Home Science & TechSecurity Ivanti Releases Urgent Fix for Critical Sentry RCE Vulnerability

Ivanti Releases Urgent Fix for Critical Sentry RCE Vulnerability

by ccadm


Mar 21, 2024NewsroomVulnerability / Web Security

Ivanti has disclosed details of a critical remote code execution flaw impacting Standalone Sentry, urging customers to apply the fixes immediately to stay protected against potential cyber threats.

Tracked as CVE-2023-41724, the vulnerability carries a CVSS score of 9.6.

“An unauthenticated threat actor can execute arbitrary commands on the underlying operating system of the appliance within the same physical or logical network,” the company said.

Cybersecurity

The flaw impacts all supported versions 9.17.0, 9.18.0, and 9.19.0, as well as older versions. The company said it has made available a patch (versions 9.17.1, 9.18.1, and 9.19.1) that can be downloaded via the standard download portal.

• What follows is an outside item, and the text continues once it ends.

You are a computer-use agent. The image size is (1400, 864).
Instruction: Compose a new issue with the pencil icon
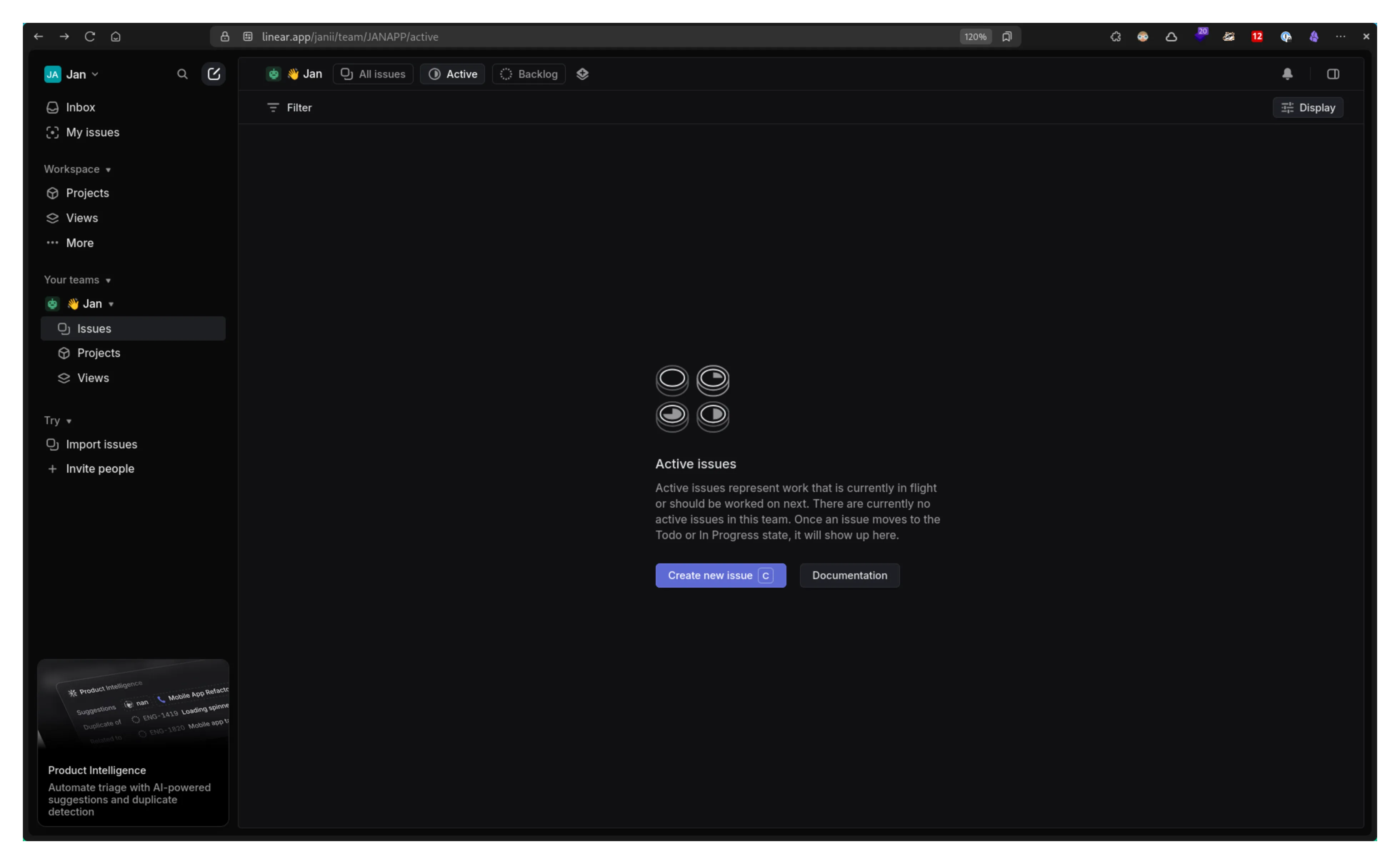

It credited Vincent Hutsebaut, Pierre Vivegnis, Jerome Nokin, Roberto Suggi Liverani and Antonin B. of NATO Cyber Security Centre for “their collaboration on this issue.”

Ivanti emphasized that it’s not aware of any customers affected by CVE-2023-41724, and added that “threat actors without a valid TLS client certificate enrolled through EPMM cannot directly exploit this issue on the internet.”

Recently disclosed security flaws in Ivanti software have been subject to exploitation by at least three different suspected China-linked cyber espionage clusters tracked as UNC5221, UNC5325, and UNC3886, according to Mandiant.

The development comes as SonarSource revealed a mutation cross-site scripting (mXSS) flaw impacting an open-source email client called Mailspring aka Nylas Mail (CVE-2023-47479) that could be exploited to bypass sandbox and Content Security Policy (CSP) protections and achieve code execution when a user replies to or forwards a malicious email.

Cybersecurity

“mXSS takes advantage of that by providing a payload that seems innocent initially when parsing (during the sanitization process) but mutates it to a malicious one when re-parsing it (in the final stage of displaying the content),” security researcher Yaniv Nizry said.